Woodford Land Ltd v Persimmon Homes Ltd [2011] EWHC 984 (Ch); [2011] PLSCS 109 illustrates the relationship between the remedies. The parties entered into put-and-call options for the sale of land at a price calculated in accordance with a formula prescribed by the option agreements. They each argued that the other should bear the cost of affordable housing because the provisions they had agreed were inconsistent.
The judge ruled that the specific provisions dealing with the cost of affordable housing, which favoured the seller, overrode a general provision in the buyer’s favour. Consequently, the seller’s interpretation of the agreement was correct.
Alternatively, the parties had reached an outward expression of accord, evidenced by the heads of terms and communications between them. They had intended that the buyer would pay for any affordable housing and had never wavered from their intention. Therefore, if the agreement did not already bear the meaning ascribed to it by the seller, the judge would have rectified it to ensure that it did.
Unfortunately, however, the court cannot rectify an agreement if it already means what the claimant says it means. This will not normally pose a problem because the court will have upheld the claimant’s interpretation of the document – but Woodford is a case with a twist.

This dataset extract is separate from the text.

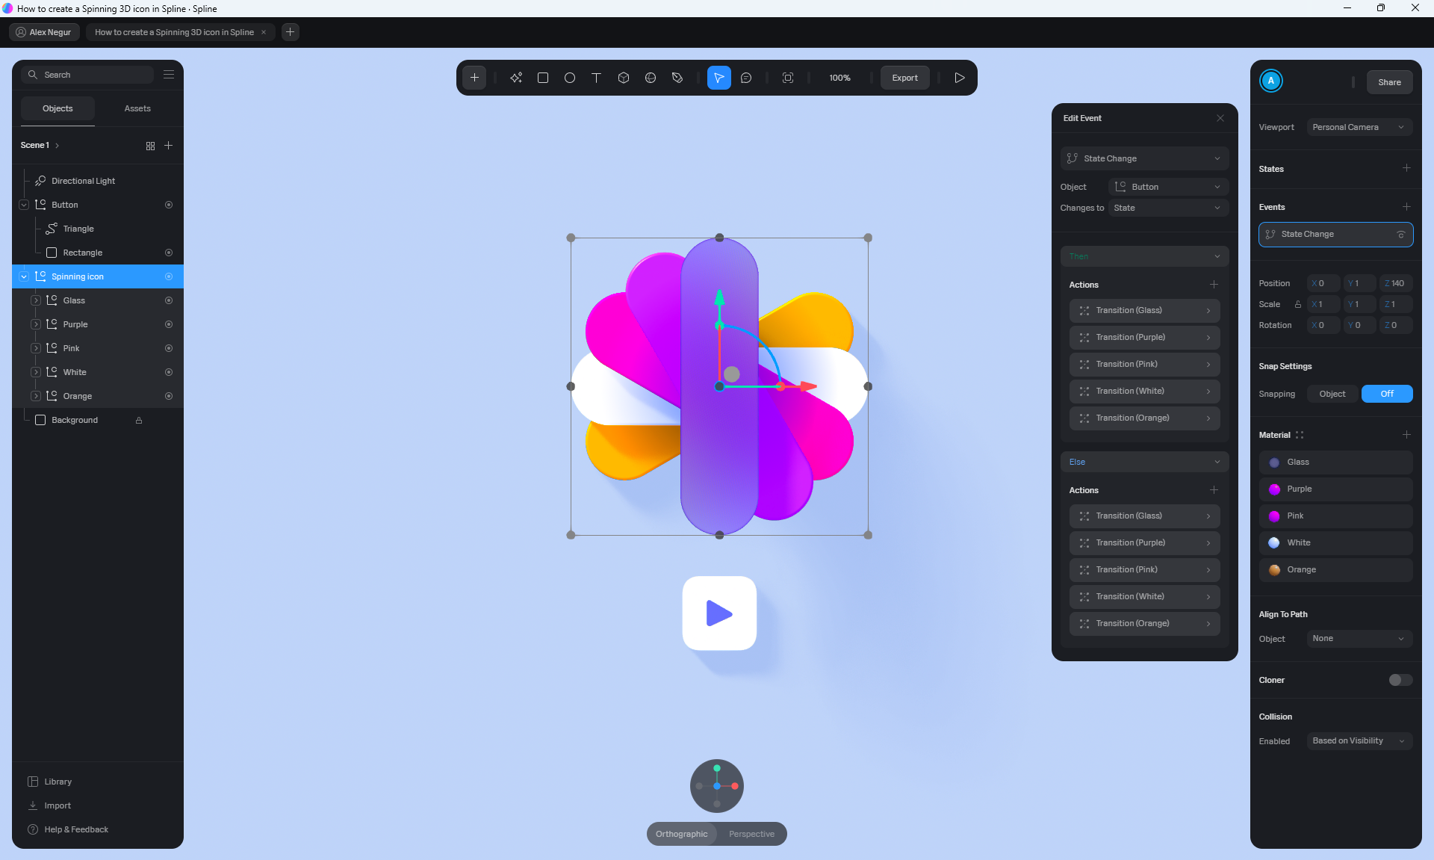
Task: Open the Viewport Personal Camera dropdown
Action: (1359, 127)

The parties had obtained an expert determination in which the independent expert had interpreted the contract differently (because the seller conceded the point). The parties had agreed that the expert’s determination would be final and were bound by their contract to accept his decision. The seller’s hands were therefore tied and its case depended entirely on the success or failure of its application for rectification.
However, the true construction of a document is a matter of law. It is not something that parties can agree between themselves in a manner that will bind the court – and the judge had interpreted the options differently. Consequently, he dismissed the application for rectification, leaving the seller to collect substantially less than it had hoped to receive.